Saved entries
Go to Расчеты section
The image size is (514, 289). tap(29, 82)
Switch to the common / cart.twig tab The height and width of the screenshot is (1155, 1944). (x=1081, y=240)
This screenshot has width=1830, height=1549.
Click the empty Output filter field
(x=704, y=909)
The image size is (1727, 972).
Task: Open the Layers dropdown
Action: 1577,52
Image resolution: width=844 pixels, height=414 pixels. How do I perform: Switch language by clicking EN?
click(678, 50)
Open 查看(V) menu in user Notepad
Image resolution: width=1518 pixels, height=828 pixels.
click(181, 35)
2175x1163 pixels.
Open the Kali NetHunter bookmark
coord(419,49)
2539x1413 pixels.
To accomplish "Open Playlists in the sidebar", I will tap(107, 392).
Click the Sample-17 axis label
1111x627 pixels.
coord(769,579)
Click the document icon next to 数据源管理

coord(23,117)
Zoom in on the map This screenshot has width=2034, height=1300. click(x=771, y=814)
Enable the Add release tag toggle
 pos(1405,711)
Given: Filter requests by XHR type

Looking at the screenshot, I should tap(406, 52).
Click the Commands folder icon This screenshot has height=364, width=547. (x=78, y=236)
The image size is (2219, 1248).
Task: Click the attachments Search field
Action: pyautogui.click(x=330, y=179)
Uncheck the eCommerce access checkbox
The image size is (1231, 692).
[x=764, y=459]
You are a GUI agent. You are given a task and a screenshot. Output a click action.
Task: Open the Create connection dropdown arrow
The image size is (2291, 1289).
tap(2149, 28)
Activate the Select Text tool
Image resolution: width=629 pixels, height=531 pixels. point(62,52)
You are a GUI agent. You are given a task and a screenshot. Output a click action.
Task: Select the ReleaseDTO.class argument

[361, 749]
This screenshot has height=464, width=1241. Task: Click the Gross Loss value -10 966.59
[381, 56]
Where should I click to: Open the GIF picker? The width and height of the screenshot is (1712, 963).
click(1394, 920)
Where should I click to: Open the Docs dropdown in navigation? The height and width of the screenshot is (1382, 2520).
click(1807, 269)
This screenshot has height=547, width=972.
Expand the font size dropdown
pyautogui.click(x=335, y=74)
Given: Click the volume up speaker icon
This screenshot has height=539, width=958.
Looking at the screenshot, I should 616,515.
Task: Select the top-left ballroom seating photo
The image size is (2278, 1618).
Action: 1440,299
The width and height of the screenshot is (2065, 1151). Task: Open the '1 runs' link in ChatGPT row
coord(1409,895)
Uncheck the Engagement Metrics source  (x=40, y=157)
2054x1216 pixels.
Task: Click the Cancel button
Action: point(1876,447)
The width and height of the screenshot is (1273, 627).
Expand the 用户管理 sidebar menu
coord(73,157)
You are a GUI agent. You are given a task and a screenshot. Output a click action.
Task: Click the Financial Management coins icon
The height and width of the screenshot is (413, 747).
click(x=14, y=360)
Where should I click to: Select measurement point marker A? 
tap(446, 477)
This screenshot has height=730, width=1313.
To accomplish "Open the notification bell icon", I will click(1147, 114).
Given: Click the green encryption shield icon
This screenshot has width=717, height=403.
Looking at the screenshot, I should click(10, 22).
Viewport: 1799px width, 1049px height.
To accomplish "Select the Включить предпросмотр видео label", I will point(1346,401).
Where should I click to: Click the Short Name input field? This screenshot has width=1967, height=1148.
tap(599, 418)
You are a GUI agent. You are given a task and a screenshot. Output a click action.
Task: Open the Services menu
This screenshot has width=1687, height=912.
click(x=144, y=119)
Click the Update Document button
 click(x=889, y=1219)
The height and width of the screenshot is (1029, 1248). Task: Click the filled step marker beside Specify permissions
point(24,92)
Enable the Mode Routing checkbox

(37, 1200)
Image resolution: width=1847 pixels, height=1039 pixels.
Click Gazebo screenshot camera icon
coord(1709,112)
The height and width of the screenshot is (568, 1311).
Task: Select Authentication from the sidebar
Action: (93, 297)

* [DIRECTIONS]
Repeat the data in its entirety, word for word.

* [OUTPUT BELOW]
Go to Расчеты section
The image size is (514, 289). tap(29, 82)
Switch to the common / cart.twig tab The height and width of the screenshot is (1155, 1944). (x=1081, y=240)
This screenshot has width=1830, height=1549.
Click the empty Output filter field
(x=704, y=909)
The image size is (1727, 972).
Task: Open the Layers dropdown
Action: 1577,52
Image resolution: width=844 pixels, height=414 pixels. How do I perform: Switch language by clicking EN?
click(678, 50)
Open 查看(V) menu in user Notepad
Image resolution: width=1518 pixels, height=828 pixels.
click(181, 35)
2175x1163 pixels.
Open the Kali NetHunter bookmark
coord(419,49)
2539x1413 pixels.
To accomplish "Open Playlists in the sidebar", I will tap(107, 392).
Click the Sample-17 axis label
1111x627 pixels.
coord(769,579)
Click the document icon next to 数据源管理

coord(23,117)
Zoom in on the map This screenshot has width=2034, height=1300. click(x=771, y=814)
Enable the Add release tag toggle
 pos(1405,711)
Given: Filter requests by XHR type

Looking at the screenshot, I should tap(406, 52).
Click the Commands folder icon This screenshot has height=364, width=547. (x=78, y=236)
The image size is (2219, 1248).
Task: Click the attachments Search field
Action: pyautogui.click(x=330, y=179)
Uncheck the eCommerce access checkbox
The image size is (1231, 692).
[x=764, y=459]
You are a GUI agent. You are given a task and a screenshot. Output a click action.
Task: Open the Create connection dropdown arrow
The image size is (2291, 1289).
tap(2149, 28)
Activate the Select Text tool
Image resolution: width=629 pixels, height=531 pixels. point(62,52)
You are a GUI agent. You are given a task and a screenshot. Output a click action.
Task: Select the ReleaseDTO.class argument

[361, 749]
This screenshot has height=464, width=1241. Task: Click the Gross Loss value -10 966.59
[381, 56]
Where should I click to: Open the GIF picker? The width and height of the screenshot is (1712, 963).
click(1394, 920)
Where should I click to: Open the Docs dropdown in navigation? The height and width of the screenshot is (1382, 2520).
click(1807, 269)
This screenshot has height=547, width=972.
Expand the font size dropdown
pyautogui.click(x=335, y=74)
Given: Click the volume up speaker icon
This screenshot has height=539, width=958.
Looking at the screenshot, I should 616,515.
Task: Select the top-left ballroom seating photo
The image size is (2278, 1618).
Action: 1440,299
The width and height of the screenshot is (2065, 1151). Task: Open the '1 runs' link in ChatGPT row
coord(1409,895)
Uncheck the Engagement Metrics source  (x=40, y=157)
2054x1216 pixels.
Task: Click the Cancel button
Action: point(1876,447)
The width and height of the screenshot is (1273, 627).
Expand the 用户管理 sidebar menu
coord(73,157)
You are a GUI agent. You are given a task and a screenshot. Output a click action.
Task: Click the Financial Management coins icon
The height and width of the screenshot is (413, 747).
click(x=14, y=360)
Where should I click to: Select measurement point marker A? 
tap(446, 477)
This screenshot has height=730, width=1313.
To accomplish "Open the notification bell icon", I will click(1147, 114).
Given: Click the green encryption shield icon
This screenshot has width=717, height=403.
Looking at the screenshot, I should click(10, 22).
Viewport: 1799px width, 1049px height.
To accomplish "Select the Включить предпросмотр видео label", I will point(1346,401).
Where should I click to: Click the Short Name input field? This screenshot has width=1967, height=1148.
tap(599, 418)
You are a GUI agent. You are given a task and a screenshot. Output a click action.
Task: Open the Services menu
This screenshot has width=1687, height=912.
click(x=144, y=119)
Click the Update Document button
 click(x=889, y=1219)
The height and width of the screenshot is (1029, 1248). Task: Click the filled step marker beside Specify permissions
point(24,92)
Enable the Mode Routing checkbox

(37, 1200)
Image resolution: width=1847 pixels, height=1039 pixels.
Click Gazebo screenshot camera icon
coord(1709,112)
The height and width of the screenshot is (568, 1311).
Task: Select Authentication from the sidebar
Action: (93, 297)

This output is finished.